Subject(s): ANIMATION (Cinematography); MOTION pictures
Source: Fantasy & Science Fiction, Aug2001, Vol. 101 Issue 2, p80, 5p
Author(s): Maio, Kathi
Abstract: Comments on several movies that mix animation and live action.
AN: 4721723
ISSN: 1095-8258
Database: Australia/New Zealand Reference Centre

Section: FILMS
WAITING (AND WAITING) FOR ANOTHER ROGER RABBIT


IN THE TV commercial, a determined and somewhat anxious little boy stomps through Disney World. There will be no rides or other amusements for him, he informs his parents, until he gets a chance to meet and greet that great American icon, Mickey Mouse. Then, magically, the bright-eyed rodent appears before the lad, and the little tyke is struck dumb with awe and joy.

Ah, to be four again! To see some dude (or dudess) in red pants, big shoes, and an oversized plastic puppet head, and somehow believe that you're actually meeting a favorite cartoon friend -- wouldn't that be swell?

You bet it would. And that is why even those of us who are old enough to know better have always been enchanted by movies that mix animation and live action, cartoons and a "real" world.

In the 1920s the Fleischer brothers produced their KoKo the Clown cartoons, in which their hero emerged "Out of the Inkwell" to move through photographed environments. Conversely, in Walt Disney's earliest "comics," the Alice comedy shorts, a real little girl interacted with animated characters and illustrated backgrounds.

So, from the early days of films, these two realms have converged on screen. Because of the labor-intensive and technically challenging nature of animation/live-action hybrids, the classic examples were either short films, or cartoon-enhanced interludes in acted films.

Most of us can remember at least a few such screen gems: Gene Kelly and Jerry (the mouse) dancing together in Anchors Aweigh 119451; Dick Van Dyke making merry with a chorus line of penguins in Mary Poppins (1964); or Lily Tomlin having a Snow White fantasy, complete with animated fauna, in the gender farce, 9 to 5 (1980).

Then there was Who Framed Roger Rabbit (1988), a movie as fresh and visually stunning today as it was when it was first released. (If you have never seen this movie, put this review down, and immediately go out and rent or buy it on tape or DVD! That's an order, buster!)

A pitch-perfect blend of classic cartoon zaniness and Chandleresque hardboiled mystery, Roger Rabbit also brought animation and live action together in a way that was seamless and utterly believable -- and sustained the illusion for almost two full hours.

■ INFORMATION GIVEN ■
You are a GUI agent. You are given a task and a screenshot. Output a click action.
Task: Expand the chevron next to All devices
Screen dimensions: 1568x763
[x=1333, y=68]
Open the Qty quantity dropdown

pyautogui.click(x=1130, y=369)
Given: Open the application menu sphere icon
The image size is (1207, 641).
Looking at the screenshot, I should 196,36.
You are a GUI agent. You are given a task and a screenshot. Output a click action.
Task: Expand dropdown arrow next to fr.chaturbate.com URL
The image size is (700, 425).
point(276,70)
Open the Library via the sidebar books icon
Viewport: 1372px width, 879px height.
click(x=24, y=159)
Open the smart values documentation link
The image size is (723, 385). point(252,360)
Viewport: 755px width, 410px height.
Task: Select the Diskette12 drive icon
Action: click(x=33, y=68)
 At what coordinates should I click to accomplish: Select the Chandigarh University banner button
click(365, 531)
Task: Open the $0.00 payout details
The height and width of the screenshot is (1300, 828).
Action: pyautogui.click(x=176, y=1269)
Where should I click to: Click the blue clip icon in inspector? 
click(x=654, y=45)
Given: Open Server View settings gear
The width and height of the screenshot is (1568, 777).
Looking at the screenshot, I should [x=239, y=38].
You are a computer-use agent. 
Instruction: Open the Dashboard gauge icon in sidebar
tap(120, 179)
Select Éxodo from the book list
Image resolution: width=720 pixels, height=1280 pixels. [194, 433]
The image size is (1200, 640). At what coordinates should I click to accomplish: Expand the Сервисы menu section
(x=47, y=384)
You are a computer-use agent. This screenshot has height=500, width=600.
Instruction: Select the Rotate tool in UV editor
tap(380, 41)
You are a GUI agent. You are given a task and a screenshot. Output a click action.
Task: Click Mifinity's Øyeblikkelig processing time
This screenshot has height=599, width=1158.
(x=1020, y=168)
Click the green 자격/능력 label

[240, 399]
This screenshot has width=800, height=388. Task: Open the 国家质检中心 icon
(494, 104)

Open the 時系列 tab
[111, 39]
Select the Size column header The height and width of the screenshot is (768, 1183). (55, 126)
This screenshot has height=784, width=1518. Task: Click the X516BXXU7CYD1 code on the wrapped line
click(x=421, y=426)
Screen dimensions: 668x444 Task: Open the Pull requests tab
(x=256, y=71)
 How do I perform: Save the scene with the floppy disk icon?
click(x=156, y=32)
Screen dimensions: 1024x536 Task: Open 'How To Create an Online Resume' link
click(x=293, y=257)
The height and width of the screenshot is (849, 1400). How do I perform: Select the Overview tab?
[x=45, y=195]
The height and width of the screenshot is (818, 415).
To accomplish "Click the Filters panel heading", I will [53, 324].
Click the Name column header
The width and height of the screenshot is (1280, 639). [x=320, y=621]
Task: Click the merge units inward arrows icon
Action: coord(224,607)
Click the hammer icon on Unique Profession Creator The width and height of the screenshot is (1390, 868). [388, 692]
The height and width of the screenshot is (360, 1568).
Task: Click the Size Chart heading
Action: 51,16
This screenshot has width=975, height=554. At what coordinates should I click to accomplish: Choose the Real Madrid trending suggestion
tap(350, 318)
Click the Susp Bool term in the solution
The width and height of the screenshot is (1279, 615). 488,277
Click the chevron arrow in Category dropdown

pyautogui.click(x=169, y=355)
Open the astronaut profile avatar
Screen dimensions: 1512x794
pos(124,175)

■ TASK DETAILS ■
Write the next part of the film review on movies that blend animation with live action, starting right after "and sustained the illusion for almost two full hours."

■ RESPONSE TO THE TASK ■
It helped to have a magician like Robert Zemeckis at the helm. And it was essential to have top-of-the-line (if not superstar) actors in the live-action roles. No matter how carefully animation is integrated into a live scene, if the human player can't make you believe that he's handcuffed to a frenetic rabbit, or that he is speeding through town in a cartoon cab, then the realism of the fantasy cannot work.

While preparing this piece, I recently re-watched Who Framed Roger Rabbit, and was mesmerized, again, by Bob Hoskins's performance as private eye and 'toonhater, Eddie Valiant. The man is bleepin' brilliant. And so were the animators and voice actors who created his co-stars.

When I first saw Roger Rabbit, I remember thinking that here was the breakthrough -- the watershed -- the movie that opened up a brave new world of moviemaking.

Little did I know that with all the technical progress of the last decade, the artistry of Roger Rabbit would still set it apart as the best example of Animation/Live Action moviemaking.

What came after hasn't come close.

Cool World, Ralph Bakshi's 1999. two-worlds-collide drama, was a fiasco from beginning to end. The acting was pathetic. (Brad Pitt is a lovely young man, but he will never be the actor Bob Hoskins is.) And the integration of animation to live action was surprisingly badly meshed. To add to the disappointment, the story was incoherent, the screen action chaotic, and the cartoon characters were repellent, especially the two "doodle" babes who try to tempt the "'noid" heroes into doing the nasty with them.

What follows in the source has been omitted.